# start of Supplied material

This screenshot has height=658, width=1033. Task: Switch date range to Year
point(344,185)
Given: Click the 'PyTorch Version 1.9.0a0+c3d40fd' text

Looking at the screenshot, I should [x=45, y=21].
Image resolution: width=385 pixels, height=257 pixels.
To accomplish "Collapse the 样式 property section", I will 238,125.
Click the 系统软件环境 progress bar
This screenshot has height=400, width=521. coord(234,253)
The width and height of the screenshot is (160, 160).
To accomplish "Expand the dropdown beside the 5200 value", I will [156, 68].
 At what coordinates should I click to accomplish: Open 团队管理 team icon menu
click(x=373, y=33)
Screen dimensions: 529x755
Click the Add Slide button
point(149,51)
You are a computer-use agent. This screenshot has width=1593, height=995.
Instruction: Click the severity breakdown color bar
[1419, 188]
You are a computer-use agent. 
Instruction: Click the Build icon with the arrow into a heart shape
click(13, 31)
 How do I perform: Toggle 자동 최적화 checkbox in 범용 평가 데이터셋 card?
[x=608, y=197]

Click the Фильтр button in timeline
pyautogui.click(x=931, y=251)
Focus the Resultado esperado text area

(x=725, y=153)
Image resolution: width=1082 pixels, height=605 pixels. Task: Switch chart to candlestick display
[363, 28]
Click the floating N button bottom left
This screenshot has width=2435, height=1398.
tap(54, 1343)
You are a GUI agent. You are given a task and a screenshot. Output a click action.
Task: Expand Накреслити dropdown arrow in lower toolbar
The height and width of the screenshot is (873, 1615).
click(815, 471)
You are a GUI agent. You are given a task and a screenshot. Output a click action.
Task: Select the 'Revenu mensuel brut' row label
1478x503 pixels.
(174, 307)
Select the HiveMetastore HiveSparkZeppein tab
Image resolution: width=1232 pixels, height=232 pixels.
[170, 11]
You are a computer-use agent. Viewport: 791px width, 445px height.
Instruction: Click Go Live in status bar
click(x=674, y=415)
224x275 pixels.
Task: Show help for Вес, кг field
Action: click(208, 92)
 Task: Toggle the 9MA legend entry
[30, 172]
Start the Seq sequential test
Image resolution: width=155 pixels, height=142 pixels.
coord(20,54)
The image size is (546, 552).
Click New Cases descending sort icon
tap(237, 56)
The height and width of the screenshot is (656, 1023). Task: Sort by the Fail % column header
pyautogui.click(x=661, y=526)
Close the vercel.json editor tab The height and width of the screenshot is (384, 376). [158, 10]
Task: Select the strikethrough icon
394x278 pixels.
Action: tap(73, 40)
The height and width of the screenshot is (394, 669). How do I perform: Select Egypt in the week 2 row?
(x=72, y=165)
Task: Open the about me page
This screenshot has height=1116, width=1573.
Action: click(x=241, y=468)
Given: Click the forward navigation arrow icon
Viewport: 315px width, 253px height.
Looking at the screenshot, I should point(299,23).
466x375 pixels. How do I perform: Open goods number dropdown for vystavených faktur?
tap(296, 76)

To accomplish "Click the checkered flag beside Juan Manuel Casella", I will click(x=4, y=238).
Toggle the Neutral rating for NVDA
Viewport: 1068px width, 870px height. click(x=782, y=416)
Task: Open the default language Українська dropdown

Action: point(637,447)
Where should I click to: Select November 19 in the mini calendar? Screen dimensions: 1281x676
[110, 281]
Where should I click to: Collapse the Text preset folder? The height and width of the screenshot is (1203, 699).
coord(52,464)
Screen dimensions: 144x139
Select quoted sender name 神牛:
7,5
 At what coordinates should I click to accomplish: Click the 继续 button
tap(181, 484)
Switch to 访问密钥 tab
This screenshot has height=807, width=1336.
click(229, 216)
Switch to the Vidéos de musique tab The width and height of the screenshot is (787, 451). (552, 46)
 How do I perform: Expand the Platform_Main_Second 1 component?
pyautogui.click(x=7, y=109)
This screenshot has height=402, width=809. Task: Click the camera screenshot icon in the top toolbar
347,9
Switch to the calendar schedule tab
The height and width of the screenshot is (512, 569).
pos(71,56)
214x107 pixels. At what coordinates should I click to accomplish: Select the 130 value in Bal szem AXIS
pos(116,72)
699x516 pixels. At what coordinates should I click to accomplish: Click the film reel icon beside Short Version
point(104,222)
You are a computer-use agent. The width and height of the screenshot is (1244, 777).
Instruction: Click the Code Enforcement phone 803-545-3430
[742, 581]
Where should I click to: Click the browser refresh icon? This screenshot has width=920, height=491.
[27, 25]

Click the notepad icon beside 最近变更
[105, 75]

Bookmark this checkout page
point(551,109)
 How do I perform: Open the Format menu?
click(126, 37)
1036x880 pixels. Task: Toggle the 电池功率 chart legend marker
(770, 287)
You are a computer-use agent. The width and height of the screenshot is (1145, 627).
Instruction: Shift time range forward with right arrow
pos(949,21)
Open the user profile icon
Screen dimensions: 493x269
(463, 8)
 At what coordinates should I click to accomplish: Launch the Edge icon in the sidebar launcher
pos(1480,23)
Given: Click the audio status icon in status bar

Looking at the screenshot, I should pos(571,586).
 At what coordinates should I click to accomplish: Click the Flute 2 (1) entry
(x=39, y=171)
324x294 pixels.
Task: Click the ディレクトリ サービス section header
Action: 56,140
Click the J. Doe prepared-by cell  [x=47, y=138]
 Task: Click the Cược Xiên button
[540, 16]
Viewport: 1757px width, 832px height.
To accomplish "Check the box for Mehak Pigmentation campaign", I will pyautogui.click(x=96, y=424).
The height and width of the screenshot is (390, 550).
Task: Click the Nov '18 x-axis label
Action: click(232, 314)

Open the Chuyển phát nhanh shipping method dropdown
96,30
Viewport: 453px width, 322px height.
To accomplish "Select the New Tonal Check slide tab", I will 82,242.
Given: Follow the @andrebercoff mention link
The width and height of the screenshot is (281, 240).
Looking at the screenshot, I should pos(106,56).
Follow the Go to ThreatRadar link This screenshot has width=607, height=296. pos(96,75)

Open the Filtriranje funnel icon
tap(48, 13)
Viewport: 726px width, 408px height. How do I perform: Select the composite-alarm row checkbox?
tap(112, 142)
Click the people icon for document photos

# end of Supplied material

• Task goal: Rewrite the items between the lines holding "At what coordinates should I click to accomplish: Launch" and "Action: click(232, 314)", inclusive, swapping "Edge" for "Chrome" and leaving everything else unchanged.

• In response:
 At what coordinates should I click to accomplish: Launch the Chrome icon in the sidebar launcher
pos(1480,23)
Given: Click the audio status icon in status bar

Looking at the screenshot, I should pos(571,586).
 At what coordinates should I click to accomplish: Click the Flute 2 (1) entry
(x=39, y=171)
324x294 pixels.
Task: Click the ディレクトリ サービス section header
Action: 56,140
Click the J. Doe prepared-by cell  [x=47, y=138]
 Task: Click the Cược Xiên button
[540, 16]
Viewport: 1757px width, 832px height.
To accomplish "Check the box for Mehak Pigmentation campaign", I will pyautogui.click(x=96, y=424).
The height and width of the screenshot is (390, 550).
Task: Click the Nov '18 x-axis label
Action: click(232, 314)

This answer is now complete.